Genes related to folliculogenesis (NOBOX, GDF9, FSHR, BMP15, INSL3, EIF4ENIF1, BMPR2, GATA4)
NOBOX
NOBOX, GDF9, and FSHR are well-known genes associated with POI, and a summary of these genes was described in França et al [5,24,38]. Here, POI-42, who was diagnosed at 35 years of age presenting with secondary amenorrhea (Table 1), harbored a novel and pathogenic heterozygous variant in NOBOX (c.479C>T:p.Pro160Leu) (Table 2). Moreover, POI-35 has a novel heterozygous missense variant in HK3 (Table 3), which is associated with an early age of menopause [19], and she also has a reported NOBOX variant (c.271G>T:p.Gly91Trp) (Table 3) previously described by Bouilly and collaborators [39]. A cosegregation was evaluated in the unaffected mother of POI-35, and both variants were also found in her. This NOBOX variant has been classified as a likely benign variant according to ACMG guidelines due to its frequency in the population database (0.003), absence of segregation, and no impact on the gene according to in silico analysis. However, Bouilly and collaborators [39] demonstrated impaired transcriptional activity of NOBOX_p.Gly91Trp for binding to the GDF9 promoter in vitro.
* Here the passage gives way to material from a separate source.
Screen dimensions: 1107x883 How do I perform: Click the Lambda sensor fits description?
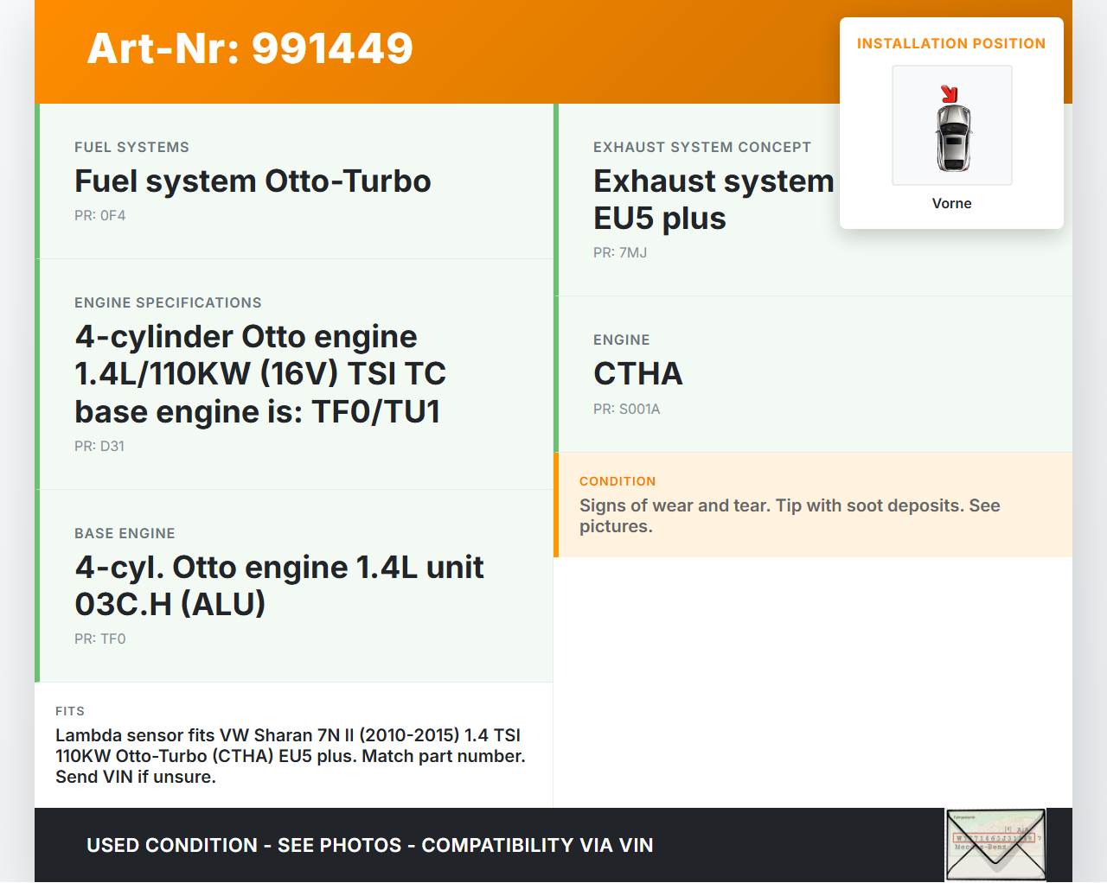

Hence, we classified this variant as VUS. These authors described two patients harboring this variant: one woman presenting with primary amenorrhea and absence of puberty without segregation data and another woman presenting with secondary amenorrhea and cosegregation of this variant in her family. Indeed, they were unable to rule out additional factors to explain the different phenotypes in those patients, and we were also unable to determine the genetic etiology of POI-35 since the fertile mother carried both variants. Further investigation should be performed on this patient.
FSHR
A pathogenic homozygous missense variant in FSHR was identified in two siblings presenting with hypergonadotropic hypogonadism using whole-exome sequencing [5] and references therein. In this study, one novel heterozygous frameshift deletion (c.507delC:p.Phe170Leufs*4) and one reported heterozygous missense (c.1298C>A:p.Ala433Asp) in the FSHR (Table 2) were identified in POI-38, a 23-year-old girl presenting with primary amenorrhea and delayed puberty (Tables 1 and 2). Interestingly, the c.1298C>A:p.Ala433Asp homozygous missense variant in the FSHR gene was previously reported by our group as causative of POI [5].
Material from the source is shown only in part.